• _EXERCISE AIM_: What should you transcribe? Every line from the top of the records below through the line with "Click the mail tray icon with badge 1", exactly, and no pictures.

-------- GIVEN INFORMATION --------

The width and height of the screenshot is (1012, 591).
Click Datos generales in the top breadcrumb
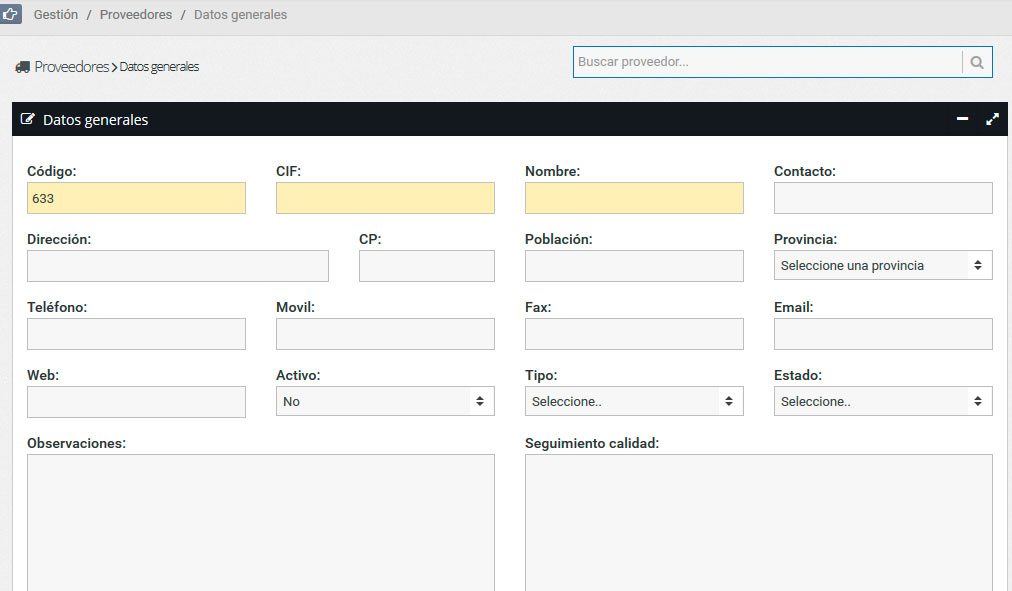tap(240, 14)
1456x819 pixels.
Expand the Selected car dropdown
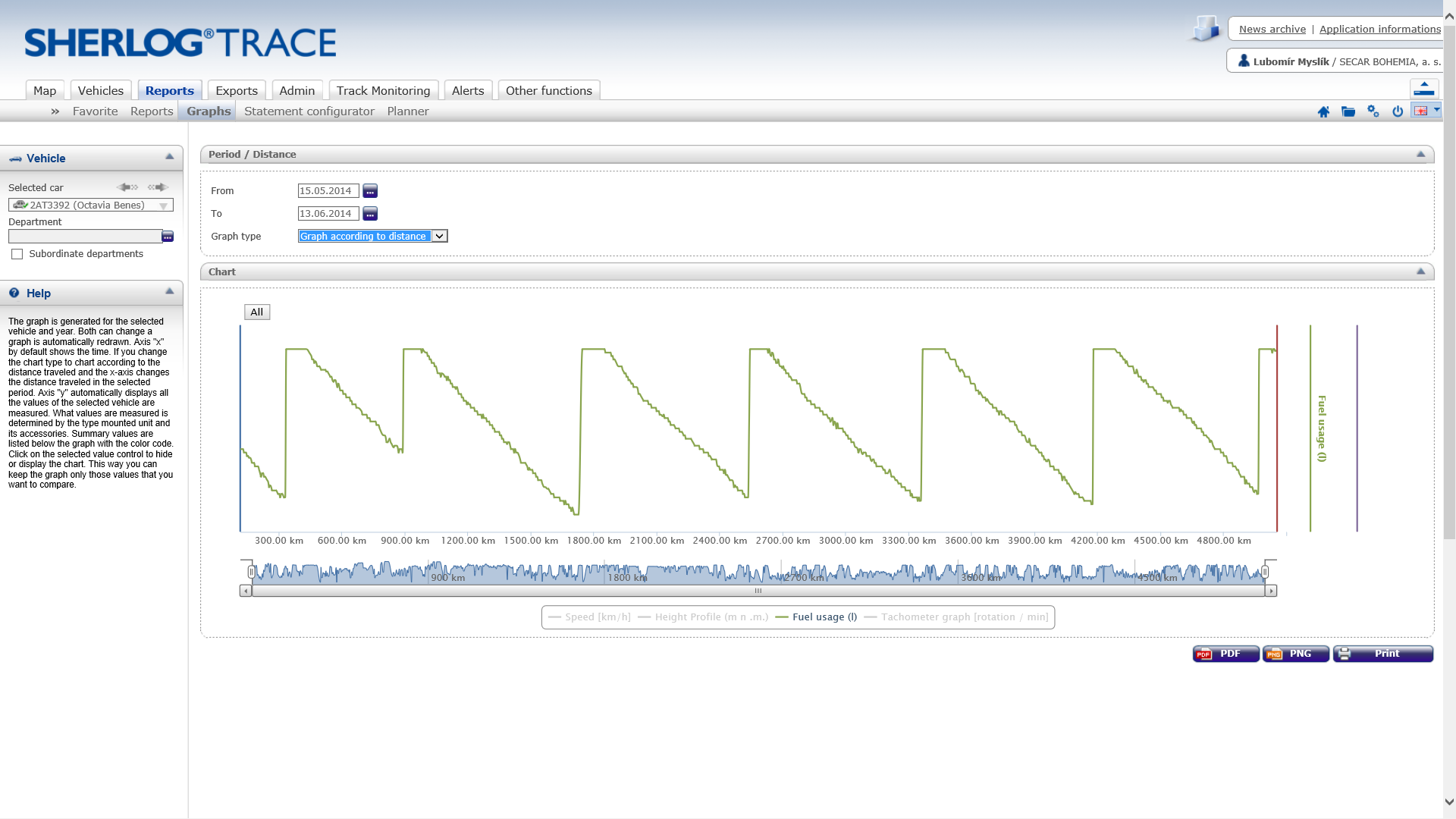[x=91, y=206]
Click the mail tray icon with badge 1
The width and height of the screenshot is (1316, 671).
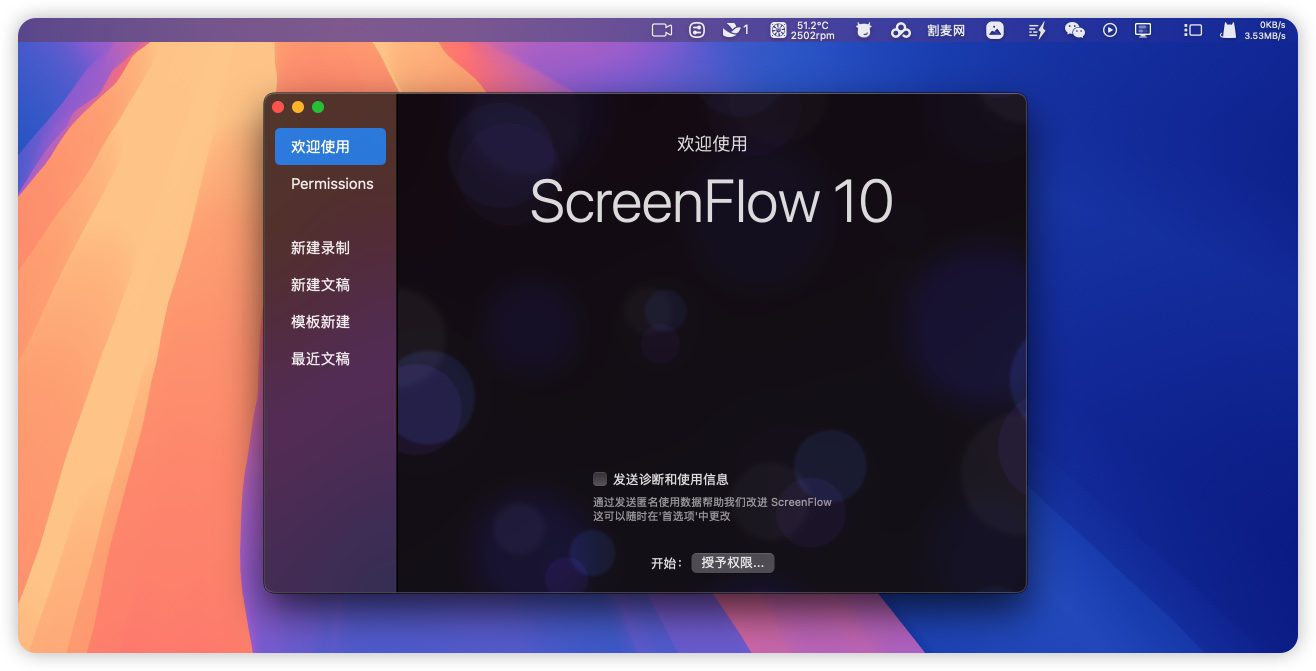tap(735, 30)
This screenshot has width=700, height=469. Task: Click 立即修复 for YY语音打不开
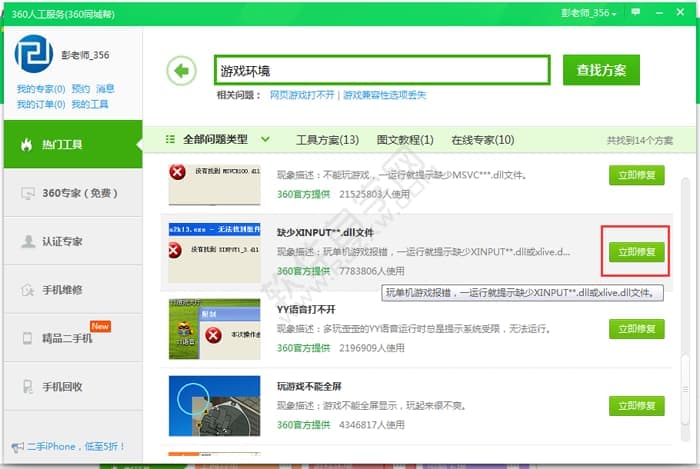pyautogui.click(x=636, y=329)
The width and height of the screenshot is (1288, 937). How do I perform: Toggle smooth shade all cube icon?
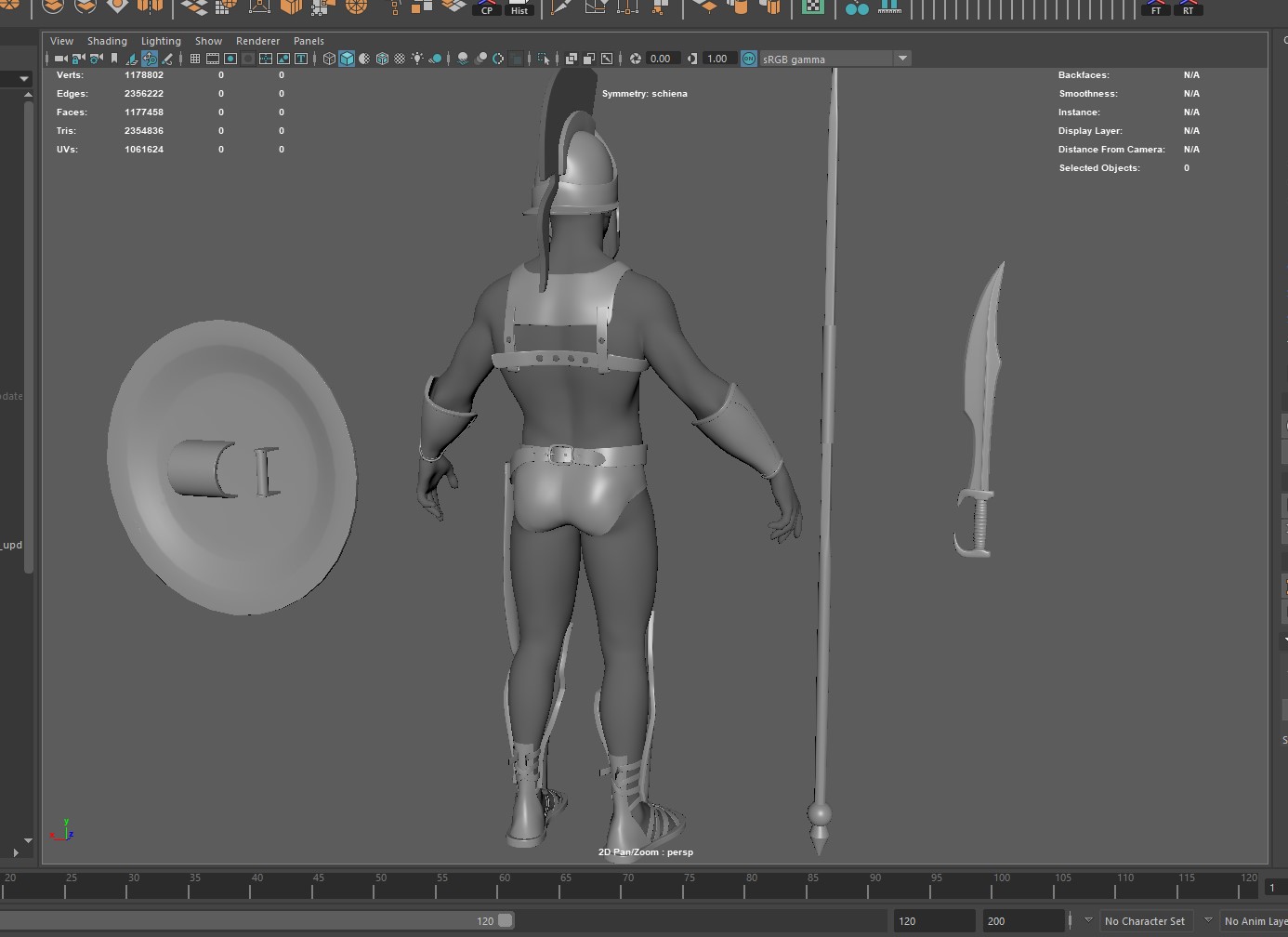point(347,59)
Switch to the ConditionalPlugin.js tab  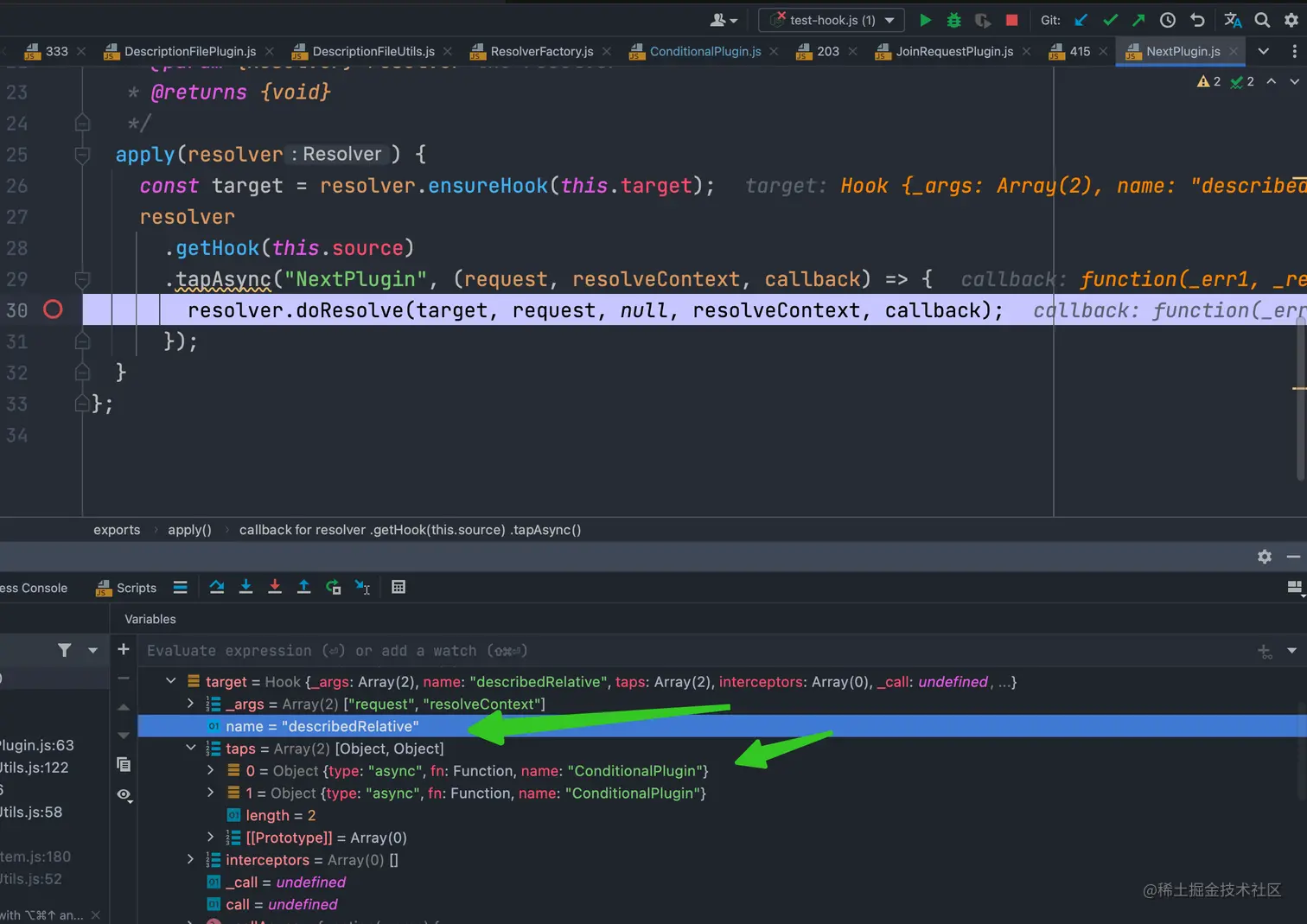click(x=705, y=52)
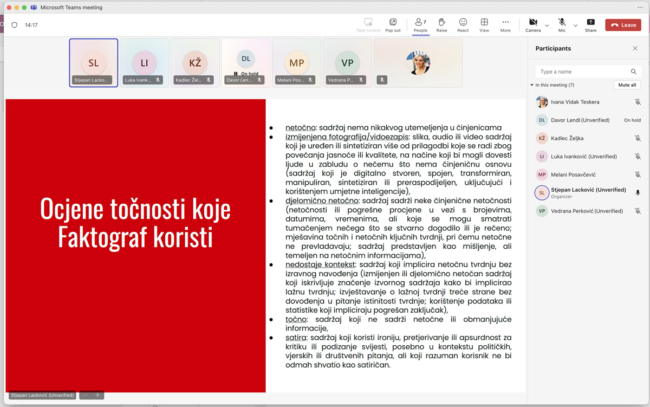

--------

• _RESPONSE_:
The width and height of the screenshot is (1012, 591).
Click Datos generales in the top breadcrumb
tap(240, 14)
1456x819 pixels.
Expand the Selected car dropdown
[x=91, y=206]
Click the mail tray icon with badge 1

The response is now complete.